Spreading terror among the civilian population is not specifically mentioned in the list of war crimes under Article 8. The ICC would thus need to address terrorist acts through the lens of specific war crimes and crimes against humanity, and their contextual elements (e.g., a policy to attack civilians and persons hors de combat through terror). Similarly, the ICC would be unable to bring charges for mere membership in a terrorist organization, based on the framing of Article 25 (3). Domestic jurisdictions might thus ultimately be better equipped to investigate and prosecute some of the ‘foreign-fighters’ related offences that the Security Council highlighted in para. 6 of Resolution 2178 (2014), namely financing and travel by fighters to join IS.

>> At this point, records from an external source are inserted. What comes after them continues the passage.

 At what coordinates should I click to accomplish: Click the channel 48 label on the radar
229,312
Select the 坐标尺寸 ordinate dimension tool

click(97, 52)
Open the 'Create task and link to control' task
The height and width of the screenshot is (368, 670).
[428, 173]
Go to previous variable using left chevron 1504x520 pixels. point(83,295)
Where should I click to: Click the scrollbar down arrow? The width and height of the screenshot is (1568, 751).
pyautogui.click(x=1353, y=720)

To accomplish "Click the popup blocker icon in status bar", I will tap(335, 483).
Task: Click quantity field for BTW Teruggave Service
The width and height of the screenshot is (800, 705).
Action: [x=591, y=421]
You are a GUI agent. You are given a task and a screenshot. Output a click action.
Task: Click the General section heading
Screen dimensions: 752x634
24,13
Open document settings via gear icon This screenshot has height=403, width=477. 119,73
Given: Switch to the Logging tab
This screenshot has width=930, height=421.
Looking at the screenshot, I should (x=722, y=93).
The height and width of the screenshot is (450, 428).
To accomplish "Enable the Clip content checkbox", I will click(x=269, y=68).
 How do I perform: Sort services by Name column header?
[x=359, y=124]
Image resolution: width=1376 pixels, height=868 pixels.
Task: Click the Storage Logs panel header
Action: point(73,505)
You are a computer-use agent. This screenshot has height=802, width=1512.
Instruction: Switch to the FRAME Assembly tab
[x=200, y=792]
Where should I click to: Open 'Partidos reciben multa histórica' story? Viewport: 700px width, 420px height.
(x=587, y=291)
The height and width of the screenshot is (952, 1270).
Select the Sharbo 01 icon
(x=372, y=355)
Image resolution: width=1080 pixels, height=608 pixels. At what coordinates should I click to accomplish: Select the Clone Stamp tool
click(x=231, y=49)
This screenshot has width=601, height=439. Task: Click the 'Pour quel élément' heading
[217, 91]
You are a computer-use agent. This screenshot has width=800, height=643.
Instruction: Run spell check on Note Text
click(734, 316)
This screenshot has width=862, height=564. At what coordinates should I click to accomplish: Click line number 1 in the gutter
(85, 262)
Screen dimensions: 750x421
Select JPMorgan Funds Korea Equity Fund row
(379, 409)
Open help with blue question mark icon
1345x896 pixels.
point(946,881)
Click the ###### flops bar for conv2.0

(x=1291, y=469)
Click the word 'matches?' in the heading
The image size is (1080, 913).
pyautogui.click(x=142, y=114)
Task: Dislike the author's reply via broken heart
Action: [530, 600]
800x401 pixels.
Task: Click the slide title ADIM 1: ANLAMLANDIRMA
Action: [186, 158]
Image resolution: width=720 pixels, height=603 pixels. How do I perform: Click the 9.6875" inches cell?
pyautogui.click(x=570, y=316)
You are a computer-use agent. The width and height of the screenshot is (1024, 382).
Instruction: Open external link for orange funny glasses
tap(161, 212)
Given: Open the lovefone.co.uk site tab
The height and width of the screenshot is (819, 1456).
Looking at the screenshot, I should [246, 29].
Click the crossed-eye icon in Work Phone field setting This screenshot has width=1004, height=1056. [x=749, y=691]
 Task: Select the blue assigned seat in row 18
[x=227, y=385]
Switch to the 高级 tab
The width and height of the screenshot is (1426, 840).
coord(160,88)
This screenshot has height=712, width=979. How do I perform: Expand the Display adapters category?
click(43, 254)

The need for a multi-layered approach to accountability
It is tempting, but short-sighted to view the ICC as a quick solution to IS crimes. Wrongly used, ICC jurisdiction might fuel tensions, rather than mitigate atrocities. IS violence will require a more sophisticated and multi-layered accountability strategy. In the majority of cases, the exercise of domestic justice is a more promising path, in light of complementarity and limits of ICC jurisdiction. It might also be feasible to contemplate the additional establishment of special internationalized or regional justice forums. But the ICC should resist the temptation to artificially stretch its jurisdiction and use symbolic or one-sided shaming, in order to address public expectations or detract from critiques relating to its focus on Africa. Its role and contribution may be more modest. If the ICC takes action, some of its added value may might lie in coordination, burden-sharing, or mobilization and strengthening of other justice mechanisms (e.g., through assistance and cooperation), rather than selective prosecution of certain mid- or low-level perpetrators, based on nationality jurisdiction.